I hear your delema with hauling a quad and a dirtbike. I have found these racks and am planning on getting one the future because I will have 2 quads to haul. Makes it easier. You can find them by searching atv truck carrier. Here are a couple links to some carriers. They can carry 2 quads in the back to the truck and still have storage under the bikes.

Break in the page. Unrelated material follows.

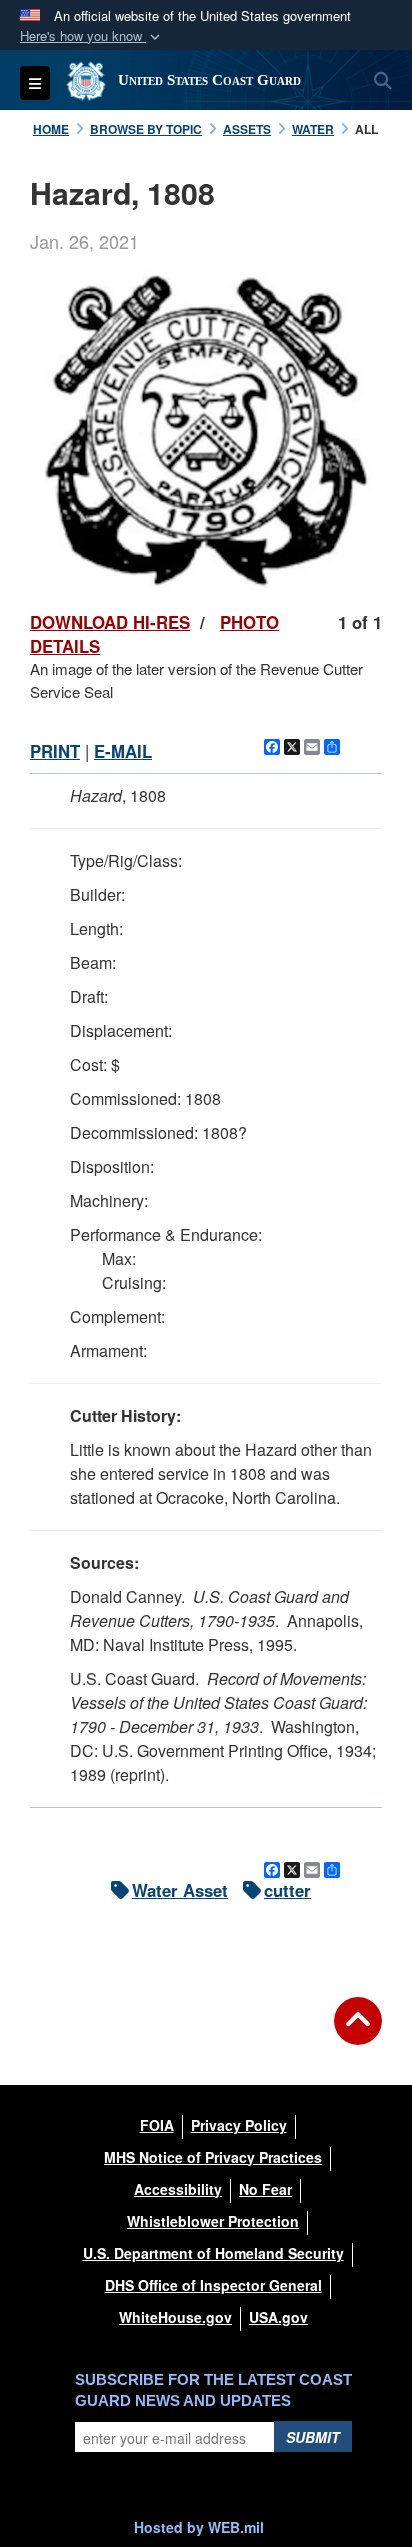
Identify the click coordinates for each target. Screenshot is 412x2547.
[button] (92, 36)
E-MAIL (123, 751)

http://www.discountramps.com/atv-truck-rack.htm

http://www.bulldogatv.com/

Greg


----------



## Oregon_Camper (Sep 13, 2004)

gberiksen said:


> I hear your delema with hauling a quad and a dirtbike. I have found these racks and am planning on getting one the future because I will have 2 quads to haul. Makes it easier. You can find them by searching atv truck carrier. Here are a couple links to some carriers. They can carry 2 quads in the back to the truck and still have storage under the bikes.
> 
> http://www.discountramps.com/atv-truck-rack.htm
> 
> ...


Dem's some really nice racks!

What about us poor SUV'ers?


----------



## renegade21rs (Oct 8, 2006)

birddog74 said:


> Sounds like an odd setup. Not sure Id wanna be around him on the highway.


It's called a "recreational double." A pickup, towing a 5er, can "legally" tow another trailer behind it. Don't know if I'd want to be responsible for one.


----------